» Task item
Look through the records below and say how many lines include "arrow". Give only that number.

▼

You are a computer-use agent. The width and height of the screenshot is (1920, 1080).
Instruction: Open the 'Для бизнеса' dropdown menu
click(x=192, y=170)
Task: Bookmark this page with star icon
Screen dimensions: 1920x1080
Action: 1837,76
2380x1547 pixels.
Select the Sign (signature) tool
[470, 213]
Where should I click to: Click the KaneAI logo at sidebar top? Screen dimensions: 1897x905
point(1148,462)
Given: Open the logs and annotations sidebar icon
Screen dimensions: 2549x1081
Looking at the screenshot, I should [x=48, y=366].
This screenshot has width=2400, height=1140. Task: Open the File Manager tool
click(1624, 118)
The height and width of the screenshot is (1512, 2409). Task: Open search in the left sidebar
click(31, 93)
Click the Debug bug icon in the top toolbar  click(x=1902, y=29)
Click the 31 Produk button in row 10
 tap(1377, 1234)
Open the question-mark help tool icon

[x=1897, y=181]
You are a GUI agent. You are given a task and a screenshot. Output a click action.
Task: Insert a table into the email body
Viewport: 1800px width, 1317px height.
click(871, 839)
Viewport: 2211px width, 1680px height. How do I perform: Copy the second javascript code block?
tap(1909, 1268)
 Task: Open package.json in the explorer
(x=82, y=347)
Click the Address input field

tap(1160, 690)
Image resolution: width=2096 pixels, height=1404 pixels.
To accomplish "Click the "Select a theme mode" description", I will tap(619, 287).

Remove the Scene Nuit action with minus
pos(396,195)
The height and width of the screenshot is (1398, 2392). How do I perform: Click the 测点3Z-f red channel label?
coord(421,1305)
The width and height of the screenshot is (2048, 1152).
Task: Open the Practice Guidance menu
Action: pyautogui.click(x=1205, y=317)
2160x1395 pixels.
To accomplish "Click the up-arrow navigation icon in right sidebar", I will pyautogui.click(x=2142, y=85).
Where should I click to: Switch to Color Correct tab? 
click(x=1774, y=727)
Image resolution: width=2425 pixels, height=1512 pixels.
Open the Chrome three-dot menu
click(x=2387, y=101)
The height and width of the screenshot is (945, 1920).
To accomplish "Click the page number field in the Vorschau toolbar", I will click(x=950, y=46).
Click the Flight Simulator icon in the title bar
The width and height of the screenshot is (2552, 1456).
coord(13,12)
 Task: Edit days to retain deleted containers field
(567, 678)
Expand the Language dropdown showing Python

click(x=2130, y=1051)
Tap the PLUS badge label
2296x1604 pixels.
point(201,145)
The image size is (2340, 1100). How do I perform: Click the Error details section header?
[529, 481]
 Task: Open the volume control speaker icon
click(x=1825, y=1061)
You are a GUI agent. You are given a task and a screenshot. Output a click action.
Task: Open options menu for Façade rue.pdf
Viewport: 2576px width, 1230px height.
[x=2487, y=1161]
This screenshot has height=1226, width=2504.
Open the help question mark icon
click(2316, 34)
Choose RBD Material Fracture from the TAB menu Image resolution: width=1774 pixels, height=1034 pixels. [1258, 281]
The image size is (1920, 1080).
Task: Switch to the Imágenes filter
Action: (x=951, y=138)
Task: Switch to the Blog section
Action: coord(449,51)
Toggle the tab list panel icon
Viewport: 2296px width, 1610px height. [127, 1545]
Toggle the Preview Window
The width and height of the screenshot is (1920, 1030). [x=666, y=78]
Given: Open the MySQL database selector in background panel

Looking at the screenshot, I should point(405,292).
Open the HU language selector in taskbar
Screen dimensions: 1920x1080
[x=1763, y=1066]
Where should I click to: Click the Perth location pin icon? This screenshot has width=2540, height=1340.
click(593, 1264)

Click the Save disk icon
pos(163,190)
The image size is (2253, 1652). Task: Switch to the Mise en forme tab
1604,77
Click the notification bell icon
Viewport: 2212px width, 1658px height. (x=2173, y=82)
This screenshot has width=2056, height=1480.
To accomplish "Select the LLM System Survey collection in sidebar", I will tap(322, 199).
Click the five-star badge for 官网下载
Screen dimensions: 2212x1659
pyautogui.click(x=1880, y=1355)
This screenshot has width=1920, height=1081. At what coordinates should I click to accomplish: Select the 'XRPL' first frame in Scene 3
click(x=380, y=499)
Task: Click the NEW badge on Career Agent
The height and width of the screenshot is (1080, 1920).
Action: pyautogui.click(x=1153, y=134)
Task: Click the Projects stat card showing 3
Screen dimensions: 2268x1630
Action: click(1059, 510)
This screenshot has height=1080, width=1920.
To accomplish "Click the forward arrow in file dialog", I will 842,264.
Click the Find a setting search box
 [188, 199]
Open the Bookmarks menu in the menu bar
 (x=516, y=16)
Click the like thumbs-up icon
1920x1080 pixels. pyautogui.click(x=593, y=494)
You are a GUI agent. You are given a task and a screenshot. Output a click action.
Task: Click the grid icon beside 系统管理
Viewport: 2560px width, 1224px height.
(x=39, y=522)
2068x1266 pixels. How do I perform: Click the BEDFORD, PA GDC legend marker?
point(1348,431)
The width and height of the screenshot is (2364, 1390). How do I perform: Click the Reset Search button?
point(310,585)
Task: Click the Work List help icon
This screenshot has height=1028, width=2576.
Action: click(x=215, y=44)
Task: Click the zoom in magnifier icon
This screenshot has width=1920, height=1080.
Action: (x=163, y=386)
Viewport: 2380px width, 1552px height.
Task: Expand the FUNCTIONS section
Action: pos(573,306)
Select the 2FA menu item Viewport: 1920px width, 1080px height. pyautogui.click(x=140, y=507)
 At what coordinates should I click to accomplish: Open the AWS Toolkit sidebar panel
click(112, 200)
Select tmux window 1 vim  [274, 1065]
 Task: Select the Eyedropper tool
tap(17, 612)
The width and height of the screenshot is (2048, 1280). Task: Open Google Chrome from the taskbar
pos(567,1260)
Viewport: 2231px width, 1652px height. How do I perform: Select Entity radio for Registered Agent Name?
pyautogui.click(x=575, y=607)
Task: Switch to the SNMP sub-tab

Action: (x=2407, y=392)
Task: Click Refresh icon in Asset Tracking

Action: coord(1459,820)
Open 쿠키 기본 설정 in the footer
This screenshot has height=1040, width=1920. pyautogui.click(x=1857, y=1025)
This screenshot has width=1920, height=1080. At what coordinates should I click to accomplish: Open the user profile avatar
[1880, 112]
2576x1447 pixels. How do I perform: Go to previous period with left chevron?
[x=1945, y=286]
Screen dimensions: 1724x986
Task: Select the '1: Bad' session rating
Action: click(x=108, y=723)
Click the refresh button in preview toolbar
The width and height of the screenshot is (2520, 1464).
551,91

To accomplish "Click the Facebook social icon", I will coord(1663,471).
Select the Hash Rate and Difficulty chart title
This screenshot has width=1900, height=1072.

▲

» Output below
2